Pensions aren’t anyway near the main concern for most people at the moment, with the industry having proved pretty robust in the face of a global pandemic that can only be described as unprecedented. A lot of schemes had investment strategies in place that have largely mitigated the impacts of incredible volatility in markets and stocks that have fallen by over a third. Administrators have managed to keep paying pensioners reliably and promptly every month. Even the quasi-Governmental Regulator has responded positively to the situation, with a pragmatic and sensible approach that recognises the difficulties faced by many sponsoring employers and allows even more flexibility than usual.

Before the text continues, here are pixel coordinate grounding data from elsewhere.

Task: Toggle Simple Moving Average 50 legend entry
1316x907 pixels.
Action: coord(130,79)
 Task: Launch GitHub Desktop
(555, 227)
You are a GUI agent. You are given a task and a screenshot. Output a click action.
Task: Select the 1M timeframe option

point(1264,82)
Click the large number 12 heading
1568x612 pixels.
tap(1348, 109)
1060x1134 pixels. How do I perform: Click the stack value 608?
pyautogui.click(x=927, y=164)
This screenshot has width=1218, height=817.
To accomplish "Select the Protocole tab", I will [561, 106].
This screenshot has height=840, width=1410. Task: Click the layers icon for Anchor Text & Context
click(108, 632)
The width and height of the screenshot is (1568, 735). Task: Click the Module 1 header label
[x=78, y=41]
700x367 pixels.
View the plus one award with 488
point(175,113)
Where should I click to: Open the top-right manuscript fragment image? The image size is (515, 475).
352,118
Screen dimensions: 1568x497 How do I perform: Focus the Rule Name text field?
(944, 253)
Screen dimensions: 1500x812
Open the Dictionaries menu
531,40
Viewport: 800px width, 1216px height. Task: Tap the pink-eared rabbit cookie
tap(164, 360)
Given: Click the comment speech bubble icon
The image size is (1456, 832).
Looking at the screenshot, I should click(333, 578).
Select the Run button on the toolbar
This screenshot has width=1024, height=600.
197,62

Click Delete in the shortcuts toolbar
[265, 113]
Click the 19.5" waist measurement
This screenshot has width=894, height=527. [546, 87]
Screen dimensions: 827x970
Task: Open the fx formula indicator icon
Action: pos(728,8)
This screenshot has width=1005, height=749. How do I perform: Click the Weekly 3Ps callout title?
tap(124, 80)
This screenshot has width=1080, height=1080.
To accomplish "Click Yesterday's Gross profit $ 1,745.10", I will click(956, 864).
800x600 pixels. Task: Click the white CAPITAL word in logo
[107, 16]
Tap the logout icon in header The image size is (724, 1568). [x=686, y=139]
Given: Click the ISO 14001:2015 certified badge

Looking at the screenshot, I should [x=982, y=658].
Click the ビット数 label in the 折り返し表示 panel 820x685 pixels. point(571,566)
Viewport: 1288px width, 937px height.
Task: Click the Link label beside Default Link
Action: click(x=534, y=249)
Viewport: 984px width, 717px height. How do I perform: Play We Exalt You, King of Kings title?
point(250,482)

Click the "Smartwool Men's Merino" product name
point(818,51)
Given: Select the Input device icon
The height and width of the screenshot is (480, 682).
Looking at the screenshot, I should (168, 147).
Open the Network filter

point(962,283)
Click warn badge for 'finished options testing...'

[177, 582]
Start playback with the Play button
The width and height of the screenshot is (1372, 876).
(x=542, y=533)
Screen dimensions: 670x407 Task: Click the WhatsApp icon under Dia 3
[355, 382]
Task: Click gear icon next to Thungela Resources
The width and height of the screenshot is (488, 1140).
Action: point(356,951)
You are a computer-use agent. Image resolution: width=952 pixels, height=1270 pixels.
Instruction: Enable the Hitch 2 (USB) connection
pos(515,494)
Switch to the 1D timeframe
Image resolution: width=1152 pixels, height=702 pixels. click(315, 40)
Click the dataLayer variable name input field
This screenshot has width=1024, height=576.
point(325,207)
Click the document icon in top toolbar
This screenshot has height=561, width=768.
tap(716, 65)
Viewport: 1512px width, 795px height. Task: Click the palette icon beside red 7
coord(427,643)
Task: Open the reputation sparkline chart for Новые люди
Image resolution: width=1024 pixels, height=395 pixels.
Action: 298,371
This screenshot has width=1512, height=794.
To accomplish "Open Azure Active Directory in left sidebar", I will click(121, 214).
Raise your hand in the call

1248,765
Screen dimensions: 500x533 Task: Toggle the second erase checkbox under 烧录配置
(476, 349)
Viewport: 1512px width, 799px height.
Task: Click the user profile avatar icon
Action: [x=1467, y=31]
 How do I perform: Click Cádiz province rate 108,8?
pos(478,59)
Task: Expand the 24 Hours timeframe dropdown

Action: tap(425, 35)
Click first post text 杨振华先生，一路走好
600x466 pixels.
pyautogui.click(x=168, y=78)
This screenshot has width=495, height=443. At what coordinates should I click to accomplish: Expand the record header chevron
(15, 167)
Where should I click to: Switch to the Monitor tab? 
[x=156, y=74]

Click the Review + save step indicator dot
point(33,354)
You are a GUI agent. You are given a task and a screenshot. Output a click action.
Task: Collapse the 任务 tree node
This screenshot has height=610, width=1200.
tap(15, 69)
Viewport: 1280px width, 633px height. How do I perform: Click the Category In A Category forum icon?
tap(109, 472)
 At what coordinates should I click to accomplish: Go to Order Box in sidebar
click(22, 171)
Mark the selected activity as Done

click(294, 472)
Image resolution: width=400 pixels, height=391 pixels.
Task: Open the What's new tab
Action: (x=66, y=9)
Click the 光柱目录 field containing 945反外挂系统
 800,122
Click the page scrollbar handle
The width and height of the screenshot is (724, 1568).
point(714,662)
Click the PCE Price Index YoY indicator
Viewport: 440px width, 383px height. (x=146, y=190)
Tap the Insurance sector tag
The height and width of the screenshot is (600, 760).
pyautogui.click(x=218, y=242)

But there is often a sting in the tail for pension schemes. Some schemes had deliberately adopted a policy of investing in growth assets like equities as their only hope of removing sizeable deficits. Sponsoring employers who had been struggling to meet the rising financial demands of their schemes over the years had to rely on investment returns to remove this millstone from their necks. Such schemes may have seen material falls in their funding levels that make a difficult situation seem completely impossible now.
My message to these schemes is simple. Don’t give up hope! Although nothing can be absolutely guaranteed, I am confident that markets will eventually recover most of their losses from the last couple of months. I’m sure there will have been a real hit from the pandemic in the final analysis and GDP in Q2 will be absolutely dire but current predictions are that the economy can rebound strongly later in the year. It took a couple of years for normal service to be resumed after the credit crunch and could take even longer after the virus crisis. However, there is every chance that we will get back to normality soon enough for most pension schemes to get through to the other side safely, even in very challenging circumstances.
My colleague Simon Cohen, our Head of Investment Consulting, has obviously been watching market developments closely and continually reminds me not to panic about the falls we have seen. Pension scheme funding is a long-term venture and the extreme volatility we have seen recently is just a specific example of what we always knew could (and probably would) happen from time to time. Actuarial valuations can allow for an expected bounce in the markets at some point and longer recovery periods can be agreed where needed. Investment strategies can implement trigger points to derisk portfolios when market opportunities present themselves. Members can be reassured that their pensions are well protected, with funds held separate from the employer, with companies still committed to funding the schemes and with the PPF lifeboat in the background. Trustees can be supported and helped to keep making the decisions that are best for the schemes, however difficult those decisions may seem just at the moment.
Some people may wish they’d taken more control of their pension schemes before the pandemic hit us. It’s never too late to take positive action though and there are still ways to plan for the future with a degree of optimism. As they say, the best time to plant a tree is 20 years ago and the second best time to plant one is right now!
Stay safe everyone and we’ll see you on the other side.